[Written instruction 1]:
From the passage on locating network faults, list everything the first input set may include.
[Written instruction 2]:
Say whether each statement agrees with the passage on locating network faults, and quote the deciding words: (a) The second input set includes the first vector. (b) The ROC curve plots the True Positive Rate against the False Positive Rate. (c) An AUC of 0.7 to 0.8 indicates good to excellent predictive power.
[Text segment start]
For PONs 105, the intermediate nodes 220 of the network tree 200
correspond to passive optical devices (e.g., PON components
incapable of reporting back an operational status). To remedy this
problem, the method 400 allows identification of network faults
(e.g., fiber cuts) in the nodes 210, 220, 230 of the network tree
200 via a statistical analysis of the communication network 105
based on the subscriber statuses 232.
In some examples, determining the conditional probability of the
subscriber status 232 of the CPE 140 for each sub-tree in the
network tree 200 or determining the joint probability of the
subscriber status 232 of the CPE 140 for every sub-tree in the
network tree 200 includes receiving a first input set. The first
input set may include a node map defining pathways between node
indices and leaf indices, wherein the nodes 210, 220, 230 are
assumed to be breadth-first-search ordered, a first vector defining
an observed leaf state, a second vector defining prior
probabilities, and a third vector defining child indices of each
node. The first input set may also include a true-positive-rate
.mu. associated with the observed leaf state and a
true-negative-rate v associated with the observed leaf state. The
method 400 may also include determining, based on the first input
set, a fourth vector defining a conditional log-likelihood of the
observed leaf state for every sub-tree assuming a cut in the
sub-tree node of the corresponding sub-tree and a fifth vector
defining a log-likelihood of the observed leaf state for every
sub-tree in the network tree 200.
In some implementations, the method 400 includes determining the
joint probability of the subscriber status 232 of the CPE 140 for
every residual tree in the network tree 200 includes calculating
receiving a second input set. The second input set may include the
second vector, the third vector, the fourth vector, the fifth
vector, and a sixth vector defining a parent index of each node
210, 220, 230. The method 400 may also include determining, based
on the second input set, a seventh vector defining the
log-likelihood of the observed leaf state for every residual tree
in the network tree 200.
Determining the Bayesian posterior probability of the communication
cut at each leaf node 210, 220, 230 may include calculating
receiving a third input set. The third input set may include the
first vector, the second vector, the third vector, the fourth
vector, the fifth vector, the sixth vector, and the seventh vector.
The method 400 may also include determining, based on the third
input set, an eighth vector defining Bayesian posterior
probabilities of node cuts, given the observed leaf state, for
every node 210, 220, 230 in the network tree 200.
Referring to FIG. 5, in some implementations, the method 400 is
considered an RCA predictor or as a binary classifier that predicts
the state of a binary variable, e.g., fiber cut or no fiber cut.
The predictive power of a binary classifier can be evaluated using
the Receiving Operator Characteristic curve, or ROC curve. The ROC
curve plots the True Positive Rate (TPR) of the predictions versus
the False Positive Rate (FPR) of the predictions. The area under
the ROC curve, or AUC, is a scalar value between 0.5 and 1, where
0.5 to 0.6 indicates random guessing to poor predictive power, 0.6
to 0.7 indicates poor to fair predictive power, 0.7 to 0.8
indicates fair to good predictive power, 0.8 to 0.9 indicates good
to excellent predictive power, and 0.9 to 1.0 indicates excellent
to perfect predictive power.
[Text segment end]
[Records shown start]
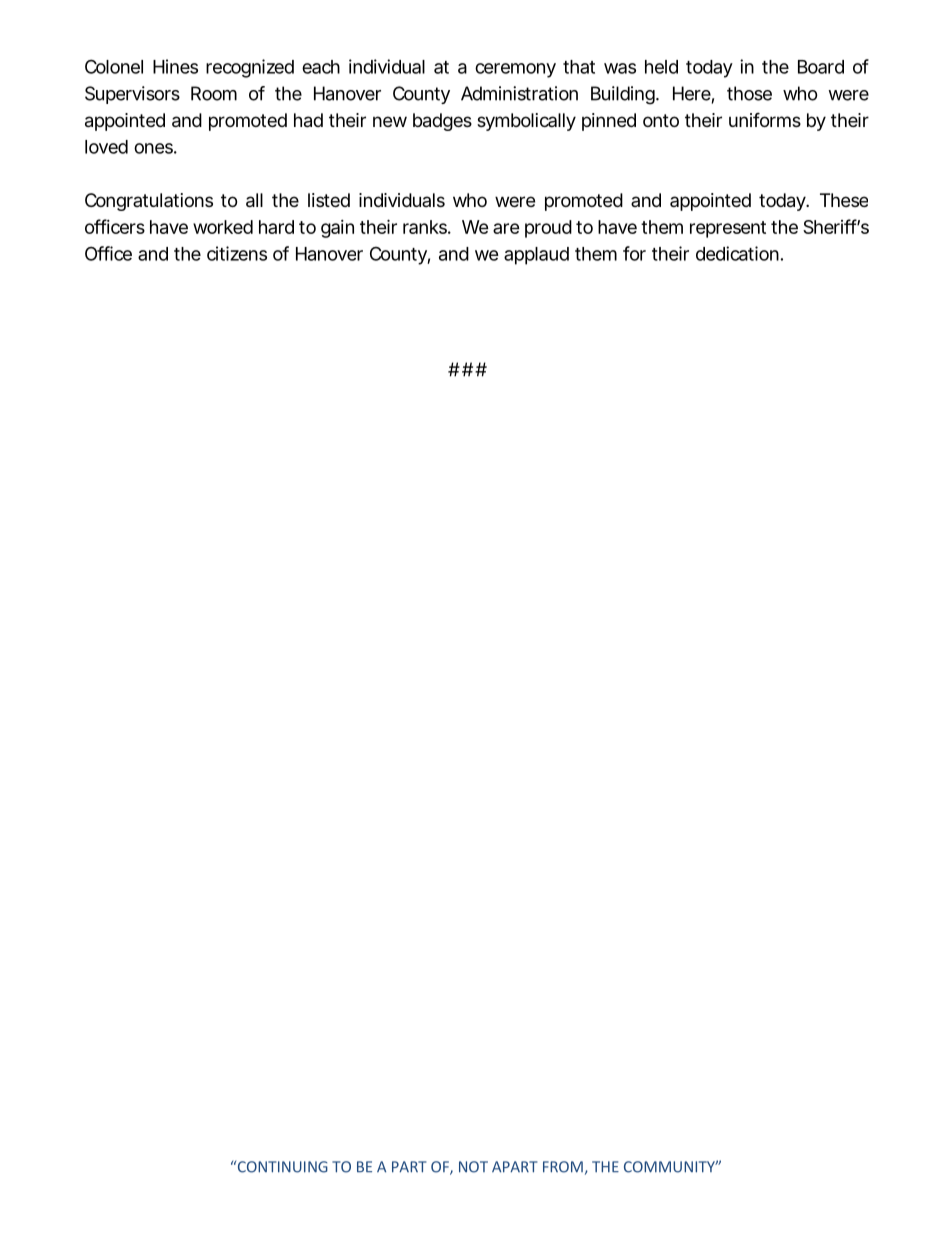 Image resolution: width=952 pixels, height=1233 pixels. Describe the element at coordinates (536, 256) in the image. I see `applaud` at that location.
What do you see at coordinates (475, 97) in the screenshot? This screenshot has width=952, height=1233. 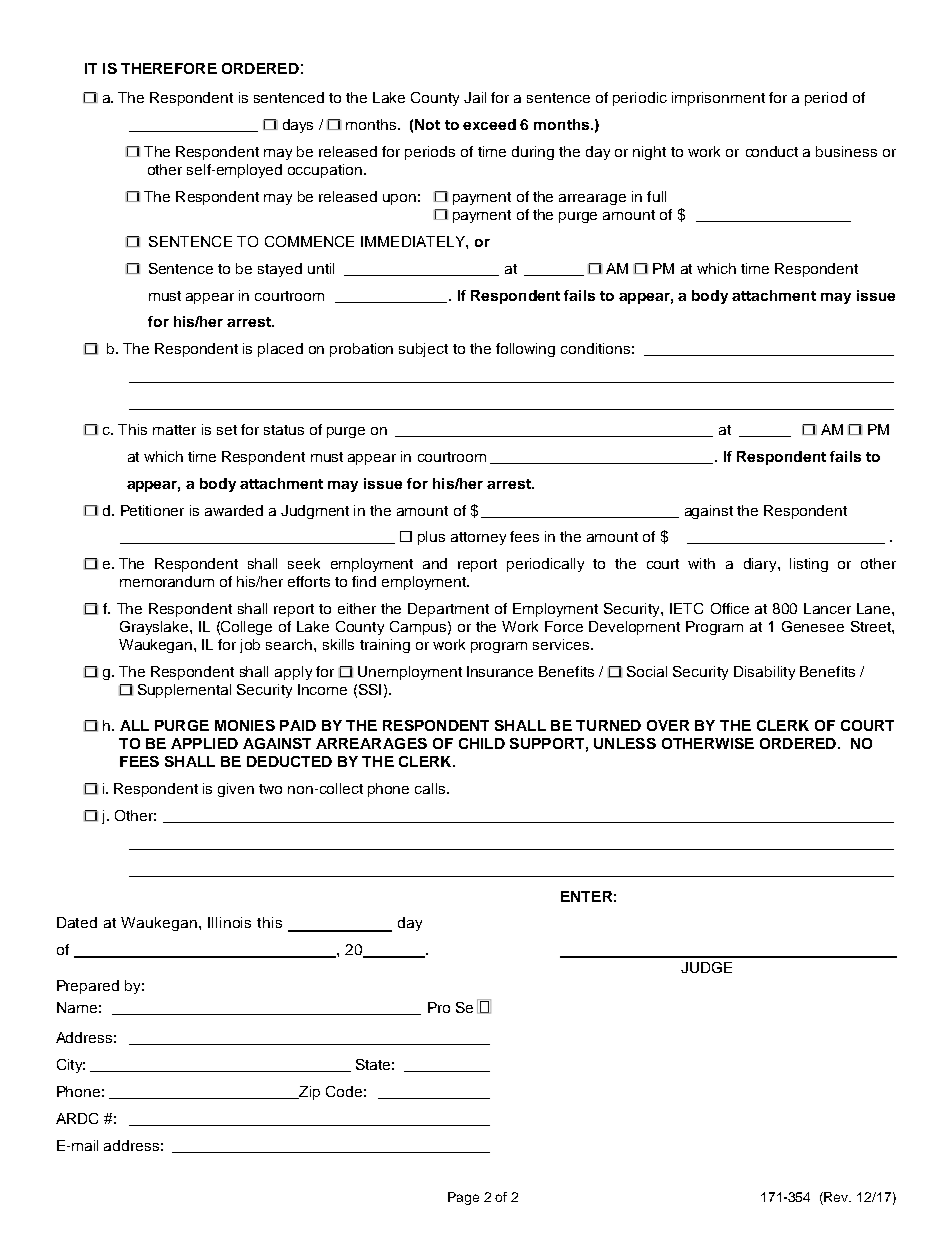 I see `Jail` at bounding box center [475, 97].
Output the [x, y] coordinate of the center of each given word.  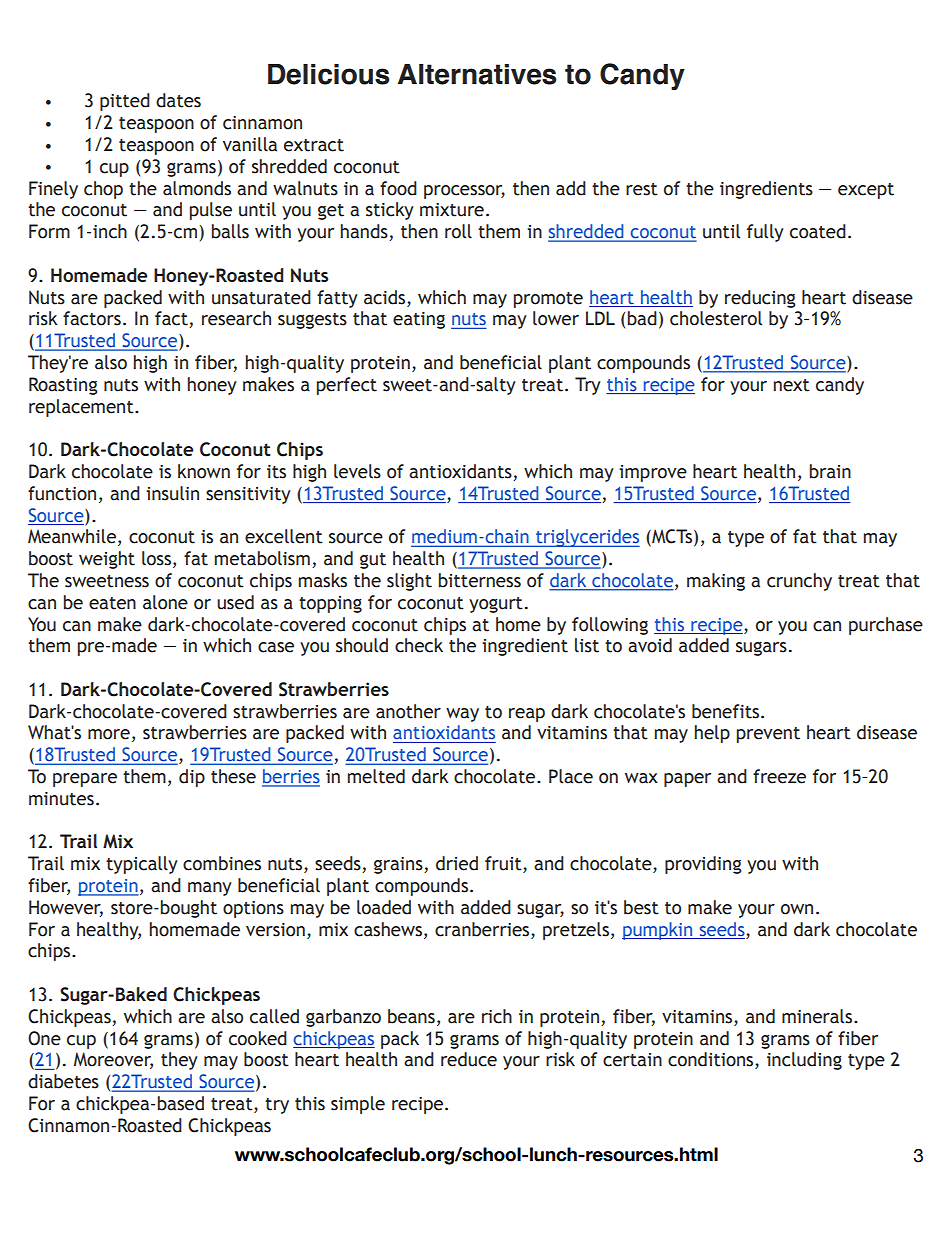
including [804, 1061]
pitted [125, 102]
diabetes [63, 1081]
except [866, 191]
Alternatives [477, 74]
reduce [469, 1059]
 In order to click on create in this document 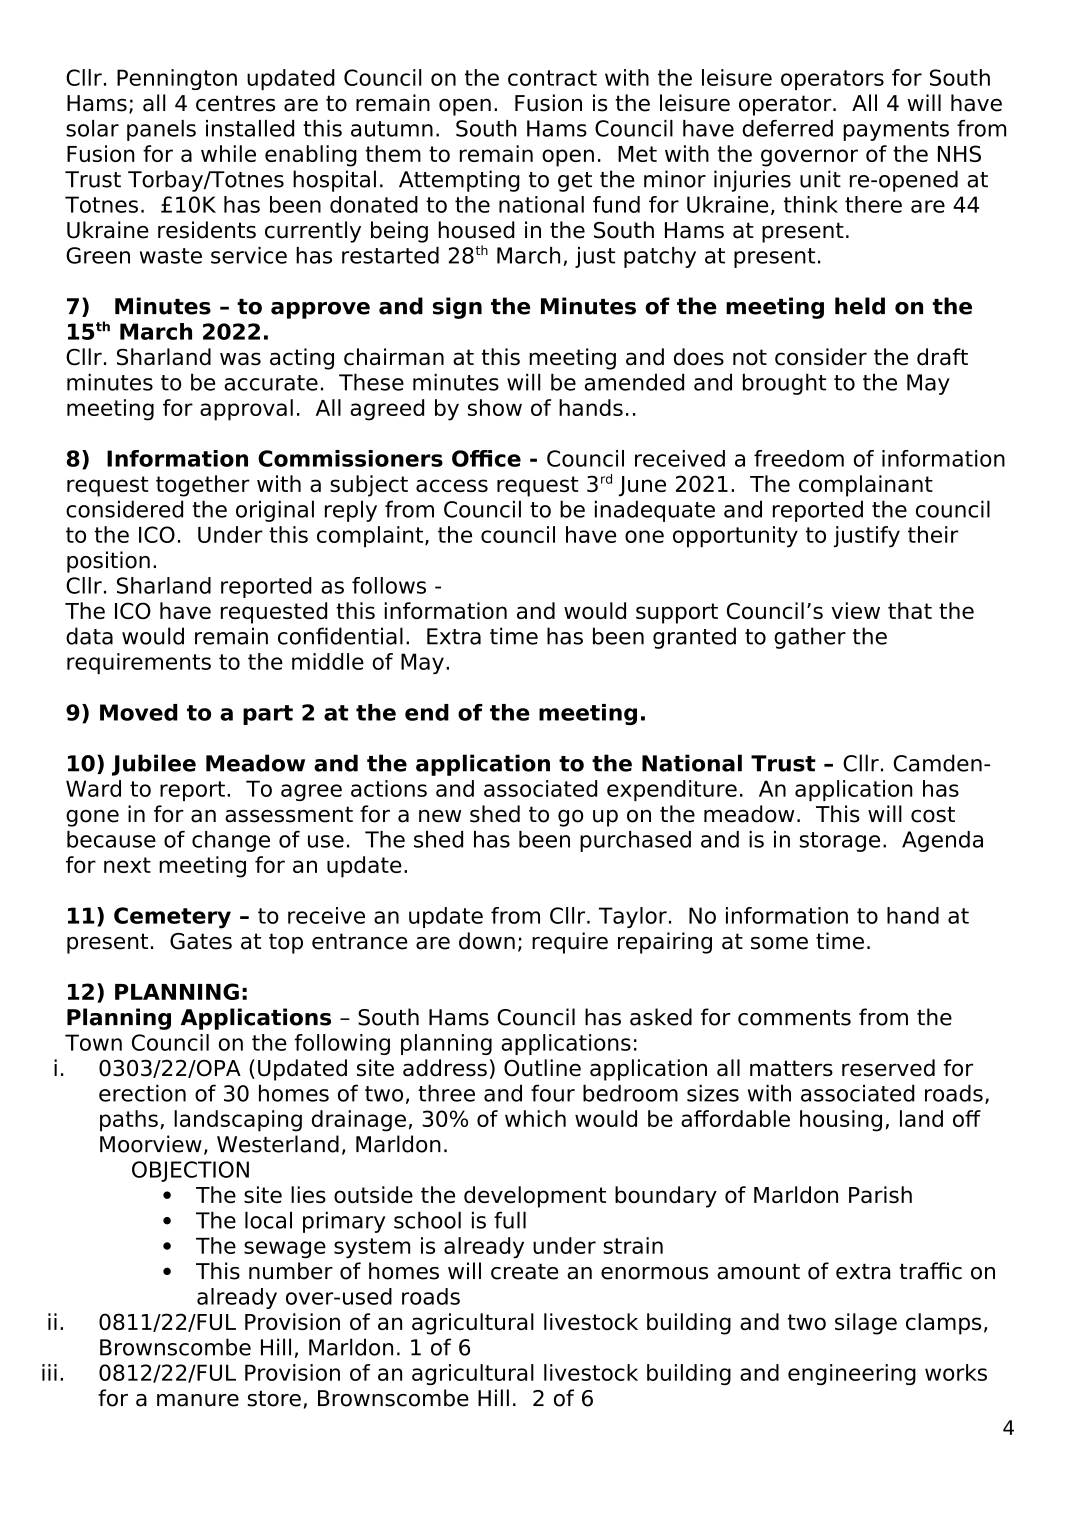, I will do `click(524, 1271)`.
[Records shown end]
[Response 1]:
- a node map defining pathways between node indices and leaf indices
- a first vector defining an observed leaf state
- a second vector defining prior probabilities
- a third vector defining child indices of each node
- a true-positive-rate .mu. associated with the observed leaf state
- a true-negative-rate v associated with the observed leaf state

[Response 2]:
(a) No: "The second input set may include the second vector, the third vector, the fourth vector, the fifth vector, and a sixth vector defining a parent index of each node 210, 220, 230."
(b) Yes: "The ROC curve plots the True Positive Rate (TPR) of the predictions versus the False Positive Rate (FPR) of the predictions."
(c) No: "0.7 to 0.8 indicates fair to good predictive power"